No fue nada – atinó a decir –… Hermoso su perro

Homero – replicó Salvador Bonifacio –… Se llama Homero

Bonito nombre – dijo Alberto con su mejor mueca de complicidad

En ese instante, apareció Homero, que llegó a su lado y se puso a olfatearle las piernas

¡Vaya..!. Se ve que usted le cae bien...

Ahá... Ahá... - exclamó Alberto, entre rígido y trémulo con el enorme hocico de Homero pegado a sus piernas. Ni siquiera se atrevió a mover un músculo cuando Homero empezó a restregarse en ellas.

¡Homero... eso no se hace! - exclamó Salvador

No, déjelo no más... es una cosa de... amistad – balbuceó Alberto

El perro, levantó su enorme cabeza para mirarlo fijamente

Mire... tiene usted razón... fíjese como lo mira...

Alberto, estaba a un tris de una taquicardia. Se le ocurrió imaginar que el perro sabía que los piedrazos no fueron para jugar. Entonces, lo miró con ojos aguados y un vivo temblor en la barbilla

Perdóname Homero... – le dijo en un susurro - … es que te tenía miedo

¿Cómo dice? - exclamó Salvador Bonifacio estirando la oreja para escuchar mejor. 

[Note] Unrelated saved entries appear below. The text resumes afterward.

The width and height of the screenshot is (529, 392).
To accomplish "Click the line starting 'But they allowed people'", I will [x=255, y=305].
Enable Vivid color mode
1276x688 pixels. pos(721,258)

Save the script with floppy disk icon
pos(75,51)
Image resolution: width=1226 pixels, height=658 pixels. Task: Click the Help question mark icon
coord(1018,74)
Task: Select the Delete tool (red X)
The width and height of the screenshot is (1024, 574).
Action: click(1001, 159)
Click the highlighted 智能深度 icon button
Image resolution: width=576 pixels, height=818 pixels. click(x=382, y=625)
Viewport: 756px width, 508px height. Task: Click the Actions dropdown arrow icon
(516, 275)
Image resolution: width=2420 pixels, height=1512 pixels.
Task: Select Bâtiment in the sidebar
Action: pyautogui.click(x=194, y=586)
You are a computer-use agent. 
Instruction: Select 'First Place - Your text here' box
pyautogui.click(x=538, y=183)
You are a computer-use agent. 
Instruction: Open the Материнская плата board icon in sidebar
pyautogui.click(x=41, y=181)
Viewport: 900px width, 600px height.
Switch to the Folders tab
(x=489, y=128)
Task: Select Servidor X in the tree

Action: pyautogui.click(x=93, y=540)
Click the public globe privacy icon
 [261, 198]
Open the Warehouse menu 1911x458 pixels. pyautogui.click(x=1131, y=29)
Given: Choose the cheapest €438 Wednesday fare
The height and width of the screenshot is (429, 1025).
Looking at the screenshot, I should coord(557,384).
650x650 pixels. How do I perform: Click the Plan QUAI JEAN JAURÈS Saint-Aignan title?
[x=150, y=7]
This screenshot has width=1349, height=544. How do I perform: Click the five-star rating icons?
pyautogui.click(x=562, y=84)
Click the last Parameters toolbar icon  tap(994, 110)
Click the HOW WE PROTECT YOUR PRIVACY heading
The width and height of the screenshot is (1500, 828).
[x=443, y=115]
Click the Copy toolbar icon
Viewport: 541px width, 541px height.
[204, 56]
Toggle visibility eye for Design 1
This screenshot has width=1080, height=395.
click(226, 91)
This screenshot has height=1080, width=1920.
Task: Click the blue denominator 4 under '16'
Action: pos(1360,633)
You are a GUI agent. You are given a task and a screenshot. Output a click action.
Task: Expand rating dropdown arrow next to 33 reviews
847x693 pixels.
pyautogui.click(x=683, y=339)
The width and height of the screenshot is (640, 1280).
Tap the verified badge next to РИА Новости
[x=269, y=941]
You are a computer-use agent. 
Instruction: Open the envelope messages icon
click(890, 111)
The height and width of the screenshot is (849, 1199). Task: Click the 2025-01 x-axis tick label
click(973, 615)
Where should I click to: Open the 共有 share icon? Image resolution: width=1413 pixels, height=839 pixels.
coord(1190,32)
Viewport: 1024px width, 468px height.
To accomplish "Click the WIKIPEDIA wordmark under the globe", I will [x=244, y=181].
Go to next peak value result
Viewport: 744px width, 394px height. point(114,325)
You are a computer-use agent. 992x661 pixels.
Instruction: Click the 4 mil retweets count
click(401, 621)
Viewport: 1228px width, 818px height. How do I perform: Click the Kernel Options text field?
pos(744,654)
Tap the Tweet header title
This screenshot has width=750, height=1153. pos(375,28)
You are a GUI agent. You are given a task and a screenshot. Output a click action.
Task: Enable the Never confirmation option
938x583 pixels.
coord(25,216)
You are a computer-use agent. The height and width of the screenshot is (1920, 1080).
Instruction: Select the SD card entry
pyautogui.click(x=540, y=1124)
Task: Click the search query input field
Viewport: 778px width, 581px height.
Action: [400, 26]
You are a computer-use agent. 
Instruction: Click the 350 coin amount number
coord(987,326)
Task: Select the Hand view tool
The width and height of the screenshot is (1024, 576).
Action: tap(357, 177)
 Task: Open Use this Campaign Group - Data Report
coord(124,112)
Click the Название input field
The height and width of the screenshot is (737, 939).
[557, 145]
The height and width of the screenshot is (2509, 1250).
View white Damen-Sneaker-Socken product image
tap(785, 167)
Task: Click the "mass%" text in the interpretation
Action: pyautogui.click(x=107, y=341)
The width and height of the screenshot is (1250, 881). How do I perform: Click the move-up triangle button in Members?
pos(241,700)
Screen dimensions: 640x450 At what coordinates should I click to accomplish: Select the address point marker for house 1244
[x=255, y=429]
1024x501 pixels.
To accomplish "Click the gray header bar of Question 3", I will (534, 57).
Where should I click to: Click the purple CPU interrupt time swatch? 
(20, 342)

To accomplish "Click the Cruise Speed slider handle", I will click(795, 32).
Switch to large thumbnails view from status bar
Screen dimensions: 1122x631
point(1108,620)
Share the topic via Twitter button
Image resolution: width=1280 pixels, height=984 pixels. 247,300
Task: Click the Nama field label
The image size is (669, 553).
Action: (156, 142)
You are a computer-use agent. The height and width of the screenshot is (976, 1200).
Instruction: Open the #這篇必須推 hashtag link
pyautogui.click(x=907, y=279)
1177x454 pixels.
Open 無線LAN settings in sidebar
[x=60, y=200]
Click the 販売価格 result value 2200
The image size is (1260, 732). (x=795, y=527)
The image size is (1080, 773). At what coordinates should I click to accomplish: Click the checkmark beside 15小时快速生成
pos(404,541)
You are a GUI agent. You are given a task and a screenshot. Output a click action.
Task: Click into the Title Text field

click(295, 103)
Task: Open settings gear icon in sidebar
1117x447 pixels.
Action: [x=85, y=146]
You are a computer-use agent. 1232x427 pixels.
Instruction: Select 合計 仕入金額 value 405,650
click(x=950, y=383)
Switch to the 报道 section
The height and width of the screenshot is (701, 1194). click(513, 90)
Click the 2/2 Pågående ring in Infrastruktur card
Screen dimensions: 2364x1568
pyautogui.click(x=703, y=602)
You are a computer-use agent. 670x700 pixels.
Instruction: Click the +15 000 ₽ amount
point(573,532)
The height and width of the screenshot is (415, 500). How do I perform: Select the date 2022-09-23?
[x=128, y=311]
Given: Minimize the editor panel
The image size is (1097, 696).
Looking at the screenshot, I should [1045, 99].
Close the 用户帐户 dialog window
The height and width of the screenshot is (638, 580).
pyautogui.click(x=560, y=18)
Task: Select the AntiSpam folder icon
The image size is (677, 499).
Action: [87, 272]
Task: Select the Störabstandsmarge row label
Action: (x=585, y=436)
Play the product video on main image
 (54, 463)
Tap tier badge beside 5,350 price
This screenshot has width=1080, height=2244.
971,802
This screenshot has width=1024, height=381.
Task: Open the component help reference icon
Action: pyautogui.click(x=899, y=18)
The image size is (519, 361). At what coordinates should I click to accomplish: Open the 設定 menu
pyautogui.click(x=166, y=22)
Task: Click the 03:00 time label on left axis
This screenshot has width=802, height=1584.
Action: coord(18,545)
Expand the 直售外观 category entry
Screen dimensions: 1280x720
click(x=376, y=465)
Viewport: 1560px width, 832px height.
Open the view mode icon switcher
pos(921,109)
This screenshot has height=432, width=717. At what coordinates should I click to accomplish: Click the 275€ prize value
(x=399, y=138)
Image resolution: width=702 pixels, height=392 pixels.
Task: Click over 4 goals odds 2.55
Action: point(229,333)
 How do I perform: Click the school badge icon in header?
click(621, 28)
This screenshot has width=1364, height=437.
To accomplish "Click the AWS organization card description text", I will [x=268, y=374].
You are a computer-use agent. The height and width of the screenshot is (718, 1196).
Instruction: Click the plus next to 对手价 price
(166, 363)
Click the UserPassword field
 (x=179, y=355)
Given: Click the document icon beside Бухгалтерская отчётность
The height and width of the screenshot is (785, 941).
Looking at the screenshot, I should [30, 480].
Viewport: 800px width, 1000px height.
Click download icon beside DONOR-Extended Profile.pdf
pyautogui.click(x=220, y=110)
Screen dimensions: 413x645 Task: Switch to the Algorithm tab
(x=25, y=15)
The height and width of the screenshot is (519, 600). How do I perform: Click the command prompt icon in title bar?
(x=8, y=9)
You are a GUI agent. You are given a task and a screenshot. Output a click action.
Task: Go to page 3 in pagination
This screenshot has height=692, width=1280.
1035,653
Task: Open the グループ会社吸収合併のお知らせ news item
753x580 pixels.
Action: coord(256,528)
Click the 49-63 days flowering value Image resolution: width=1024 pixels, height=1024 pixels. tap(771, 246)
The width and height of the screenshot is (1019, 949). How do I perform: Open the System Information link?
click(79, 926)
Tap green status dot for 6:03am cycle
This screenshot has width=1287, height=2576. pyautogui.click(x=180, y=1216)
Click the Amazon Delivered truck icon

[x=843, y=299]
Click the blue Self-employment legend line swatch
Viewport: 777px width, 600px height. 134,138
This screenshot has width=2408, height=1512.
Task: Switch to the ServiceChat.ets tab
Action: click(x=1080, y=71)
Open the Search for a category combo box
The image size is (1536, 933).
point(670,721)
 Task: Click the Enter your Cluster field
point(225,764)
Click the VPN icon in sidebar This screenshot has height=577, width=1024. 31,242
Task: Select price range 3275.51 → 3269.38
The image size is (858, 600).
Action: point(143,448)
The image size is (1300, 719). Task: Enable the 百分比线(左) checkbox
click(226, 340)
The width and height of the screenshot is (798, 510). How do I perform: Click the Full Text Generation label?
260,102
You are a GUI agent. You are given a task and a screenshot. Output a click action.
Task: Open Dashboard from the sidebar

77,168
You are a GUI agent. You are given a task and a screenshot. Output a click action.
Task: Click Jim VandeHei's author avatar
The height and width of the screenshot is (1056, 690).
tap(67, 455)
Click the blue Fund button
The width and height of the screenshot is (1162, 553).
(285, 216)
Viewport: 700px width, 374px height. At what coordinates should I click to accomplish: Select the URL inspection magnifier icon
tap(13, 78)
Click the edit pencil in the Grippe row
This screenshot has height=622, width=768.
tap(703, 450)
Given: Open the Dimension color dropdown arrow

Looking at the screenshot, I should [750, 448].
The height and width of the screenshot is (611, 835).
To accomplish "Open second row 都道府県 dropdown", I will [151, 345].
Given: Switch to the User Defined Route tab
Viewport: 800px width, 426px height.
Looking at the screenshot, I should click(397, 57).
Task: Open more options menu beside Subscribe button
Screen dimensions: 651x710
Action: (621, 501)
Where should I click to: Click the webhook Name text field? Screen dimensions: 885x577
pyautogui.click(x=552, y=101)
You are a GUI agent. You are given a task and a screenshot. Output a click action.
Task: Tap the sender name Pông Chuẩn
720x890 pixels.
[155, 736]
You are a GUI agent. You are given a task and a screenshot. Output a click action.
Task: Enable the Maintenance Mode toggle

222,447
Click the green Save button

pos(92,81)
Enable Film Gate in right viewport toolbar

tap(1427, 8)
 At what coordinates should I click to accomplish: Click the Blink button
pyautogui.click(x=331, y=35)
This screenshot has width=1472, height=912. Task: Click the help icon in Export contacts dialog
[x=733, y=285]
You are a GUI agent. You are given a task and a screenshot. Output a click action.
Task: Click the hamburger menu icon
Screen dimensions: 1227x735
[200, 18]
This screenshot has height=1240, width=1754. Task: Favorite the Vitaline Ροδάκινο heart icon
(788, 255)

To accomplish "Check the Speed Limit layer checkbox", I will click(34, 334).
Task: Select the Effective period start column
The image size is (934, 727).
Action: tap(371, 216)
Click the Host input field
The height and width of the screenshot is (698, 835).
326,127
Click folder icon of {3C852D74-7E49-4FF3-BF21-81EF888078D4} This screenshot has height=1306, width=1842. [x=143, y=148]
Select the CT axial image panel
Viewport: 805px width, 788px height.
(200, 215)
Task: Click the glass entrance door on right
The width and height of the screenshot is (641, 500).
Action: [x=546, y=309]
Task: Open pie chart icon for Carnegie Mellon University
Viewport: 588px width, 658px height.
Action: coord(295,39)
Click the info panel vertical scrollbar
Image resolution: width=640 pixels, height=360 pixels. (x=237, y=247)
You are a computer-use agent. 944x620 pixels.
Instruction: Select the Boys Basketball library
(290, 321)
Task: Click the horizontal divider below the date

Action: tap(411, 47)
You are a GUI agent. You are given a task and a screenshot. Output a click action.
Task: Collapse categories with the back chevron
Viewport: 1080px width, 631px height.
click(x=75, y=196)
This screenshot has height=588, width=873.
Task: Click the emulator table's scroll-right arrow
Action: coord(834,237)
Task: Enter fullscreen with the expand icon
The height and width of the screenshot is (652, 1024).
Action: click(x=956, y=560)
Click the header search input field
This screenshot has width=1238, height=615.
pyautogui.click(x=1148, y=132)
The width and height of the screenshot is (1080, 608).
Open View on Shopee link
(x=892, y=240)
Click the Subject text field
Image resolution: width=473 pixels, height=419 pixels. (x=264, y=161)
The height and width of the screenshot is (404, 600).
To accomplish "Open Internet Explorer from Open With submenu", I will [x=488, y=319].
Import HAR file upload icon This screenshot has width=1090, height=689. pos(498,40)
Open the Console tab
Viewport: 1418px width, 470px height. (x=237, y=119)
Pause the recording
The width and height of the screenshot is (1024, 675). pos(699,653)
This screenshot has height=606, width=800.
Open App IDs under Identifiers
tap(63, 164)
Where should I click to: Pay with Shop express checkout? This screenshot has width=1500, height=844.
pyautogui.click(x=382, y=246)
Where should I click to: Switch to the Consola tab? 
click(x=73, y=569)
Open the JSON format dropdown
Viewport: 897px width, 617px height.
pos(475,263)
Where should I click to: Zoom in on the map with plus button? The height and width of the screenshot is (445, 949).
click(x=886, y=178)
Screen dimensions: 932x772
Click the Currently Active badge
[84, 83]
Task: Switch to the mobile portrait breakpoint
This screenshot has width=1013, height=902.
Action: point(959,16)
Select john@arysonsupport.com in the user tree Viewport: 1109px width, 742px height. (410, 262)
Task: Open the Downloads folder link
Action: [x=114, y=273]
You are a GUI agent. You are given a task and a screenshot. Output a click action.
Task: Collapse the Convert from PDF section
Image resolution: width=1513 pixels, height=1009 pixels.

Homero, creyó comprenderlo todo. Entonces, de un brinco, emprendió una loca carrera de unos cuantos metros para detenerse repentinamente y darse media vuelta con sus patas delanteras clavadas en el pasto, sus cuartos traseros levantados en todo su esplendor y su cola dando latigazos de felicidad a diestra y siniestra. 

¡Tírele otra piedra! - exclamó Bonifacio con sus ojos brillantes

Alberto, con una excitación igual de grande que la emoción que sentía por creerse conectado con el perro, eligió la piedra más grande y cómoda para sus dedos, como para tirarla lo más lejos posible. Esta vez, la piedra se estrelló directamente en la cabeza de Homero.